Chacoalhada nos últimos 15 dias por aquisições, incorporações e arrendamentos anunciados por JBS e Marfrig, a cadeia de carne bovina inicia a semana atenta aos processos de recuperação judicial de atores relevantes no mercado. Como a tristeza de alguns pode ser a alegria de outros, analistas acreditam que os processos de recuperação em curso podem influenciar o ritmo de consolidação do segmento, que começou no Plano Real e ganhou força nesta década.
O processo cujo desfecho é mais aguardado no mercado é o do Independência, que estava entre os maiores do ramo antes de entrar de pedir recuperação, em maio. A empresa tem dívidas totais da ordem de R$ 3 bilhões, R$ 194 milhões dos quais apenas com pecuaristas. Ao todo, segundo a Associação dos Criadores de Mato Grosso (Acrimat), são credores da companhia 1.524 pecuaristas de cinco Estados (Mato Grosso, Mato Grosso do Sul, Rondônia, Minas Gerais e Goiás).
Como já informou o Valor, o Independência pretende obter de seus credores, que hoje se reúnem em assembleia geral no município de Cajamar, aval para a criação de uma nova empresa, a Nova Independência S.A., para a qual seriam transferidos seus ativos operacionais. Ela também herdaria cerca de R$ 1,1 bilhão das dívidas totais, enquanto o restante ficaria com a companhia existente. Com os pecuaristas, o Independência tem esperança de negociar um valor máximo para pagamento imediato.

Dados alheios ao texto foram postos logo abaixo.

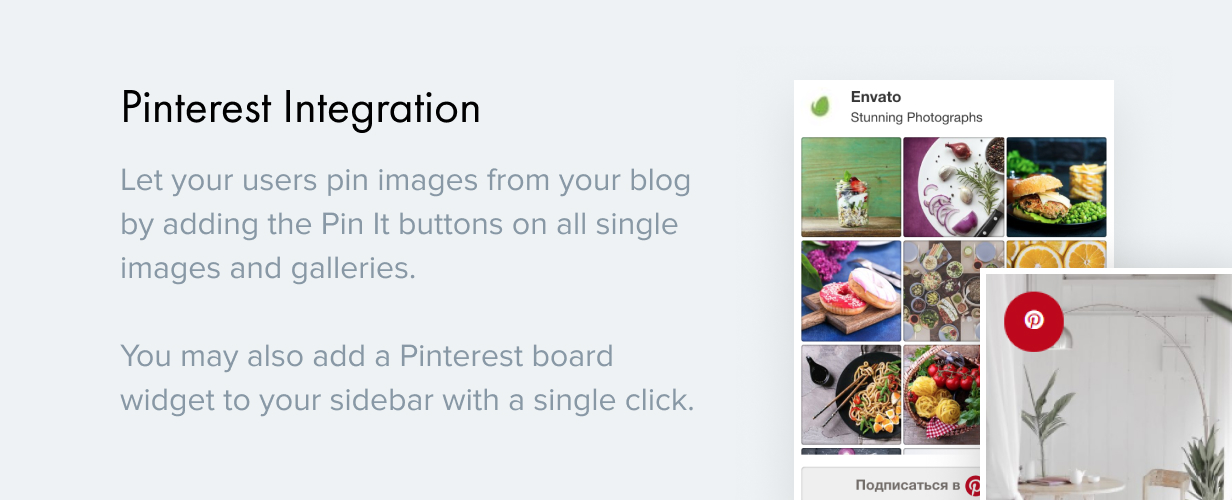
Task: Open the Envato board title link
Action: tap(876, 97)
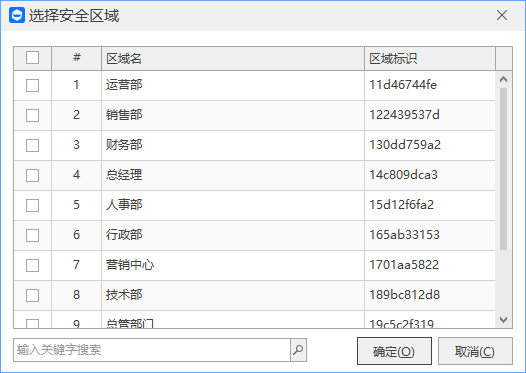Image resolution: width=526 pixels, height=373 pixels.
Task: Toggle the select-all header checkbox
Action: (x=33, y=58)
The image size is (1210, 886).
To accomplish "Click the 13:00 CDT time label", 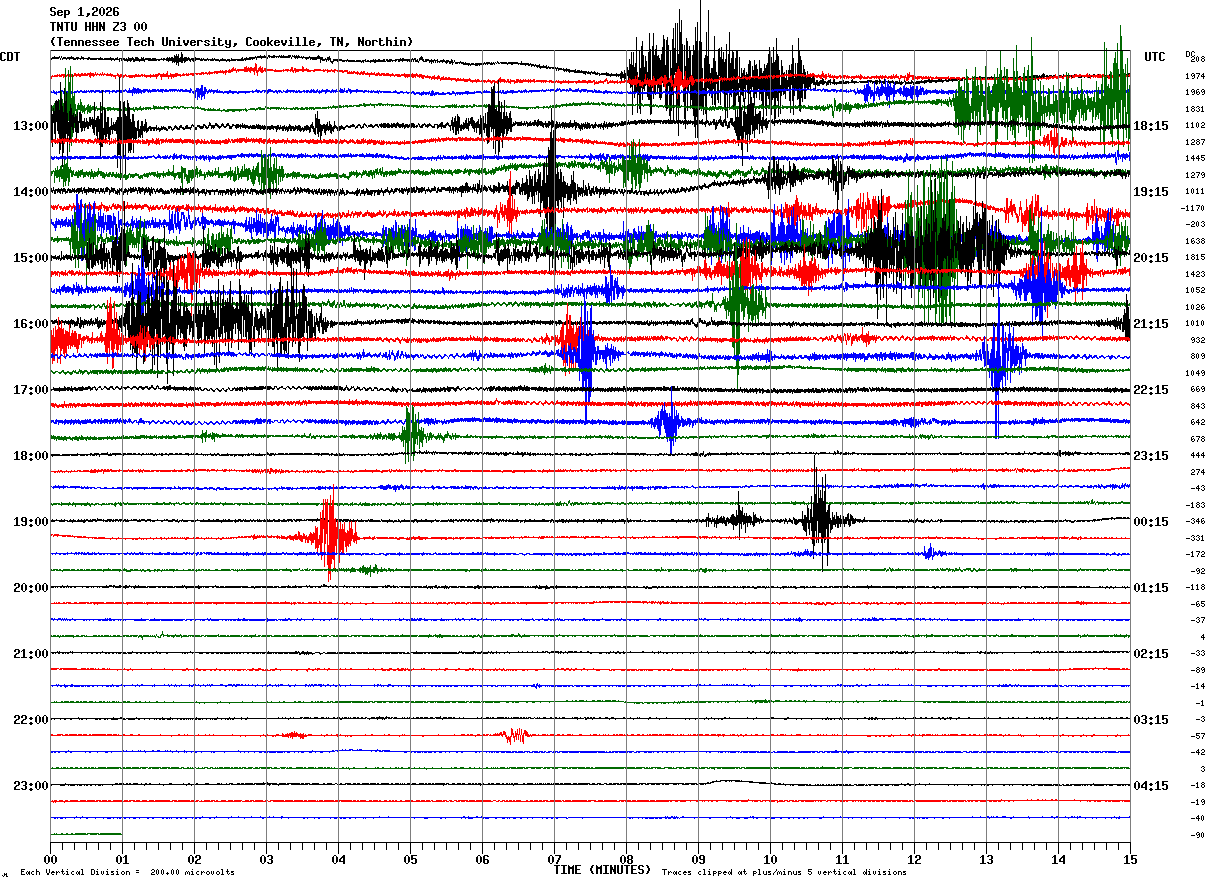I will click(x=30, y=126).
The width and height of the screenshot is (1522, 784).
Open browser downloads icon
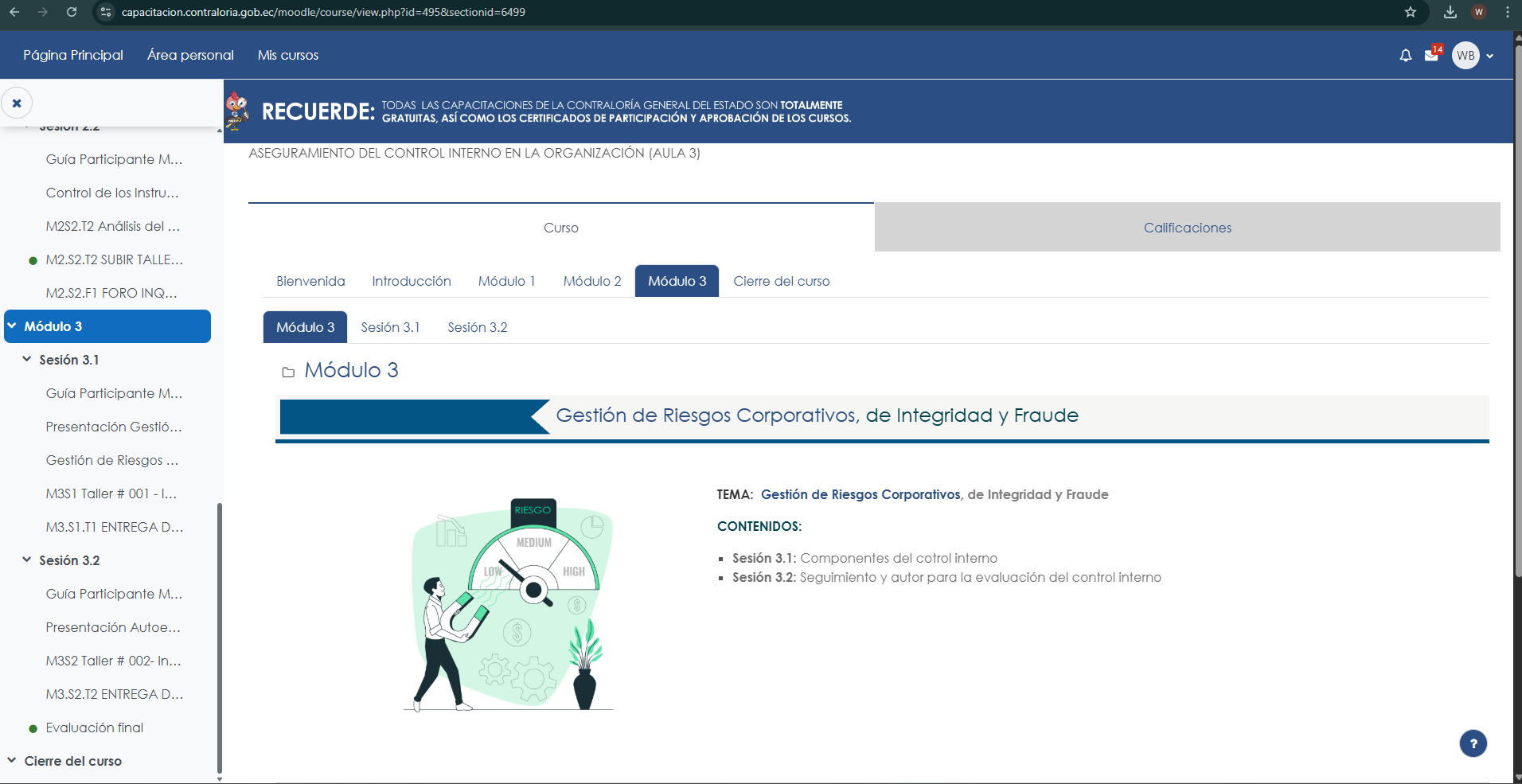[x=1450, y=12]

Se depender da Comissão dos Credores dos Frigoríficos em Recuperação Judicial de Mato Grosso, criada pela Federação da Agricultura e Pecuária do Estado de Mato Grosso e presidida por Marcos da Rosa, contudo, isso não vai acontecer. A posição da comissão é clara: pagamento de 100% da dívida com os pecuaristas com data, juros e correção monetária definidos. “Não vamos abrir mão disso”, diz ele em nota distribuída pela Acrimat na semana passada.
“Os criadores estão unidos, e a proposição incluída no plano da empresa está muito distante do que eles querem”, afirma Sergio Emerenciano, advogado do escritório Emerenciano, Baggio e Associados. Neste caso, a banca representa credores com um valor total de R$ 12 milhões a receber. Emerenciano reconhece, ainda, que o caso é complexo e que não acredita que tudo será resolvido na assembleia de hoje.
Ainda que seja o maior, o processo de recuperação do Independência não é o único que preocupa os pecuaristas. Conforme a Acrimat, os processos de recuperação dos frigoríficos paulistas Quatro Marcos, com sede em Jandira, e Arantes Alimentos, de São José do Rio Preto, também merecem atenção especial. O do Arantes deve demorar mais por conta de diversas mudanças de comarca, num giro que lhe valeu a alcunha de “recuperação itinerante” nos bastidores dos tribunais. “Só que nesse ‘passeio’ a empresa ganhou seis meses”, afirma um credor que acompanha o processo.
O caso da Arantes tem relação direta com o da IFC, empresa especializada em “beef jerky” cujo plano de recuperação judicial já foi aprovado pelos credores. Isso porque a IFC havia arrendado suas linhas de produção em Itupeva, também em São Paulo, para a Arantes, e a reintegração dessas linhas ainda rende disputa na Justiça, apesar de a IFC já estar operando em escala reduzida.
Ainda nesta semana, em Cuiabá, haverá mais uma assembleia de credores do grupo Redenção, também conhecido como grupo Bihl, que em março deste ano entrou com um pedido de recuperação conjunto para suas nove companhias controladas, com dívidas totais (incluídas na recuperação) de cerca de R$ 80 milhões. O mesmo escritório que defende o grupo de credores no processo do Independência representa o conglomerado mato-grossense neste caso.
Também estava agendada para amanhã a primeira assembleia de credores do Frigoestrela, com sede em Estrela D’Oeste, interior paulista, mas ela foi adiada para o dia 13 próximo mês de novembro. São mais R$ 300 milhões em dívidas.
Todas essas companhias em recuperação judicial são apontadas por especialistas como passíveis de serem adquiridas, incorporadas ou de terem unidades arrendadas. Na semana passada, por exemplo, a Marfrig, entre outros negócios, fechou o arrendamento de cinco unidades do frigorífico Margen, outro que pediu recuperação. Mas os mesmos analistas ponderam que, em muitos casos, as intrincadas complicações do processo de recuperação podem afugentar grupos interessados.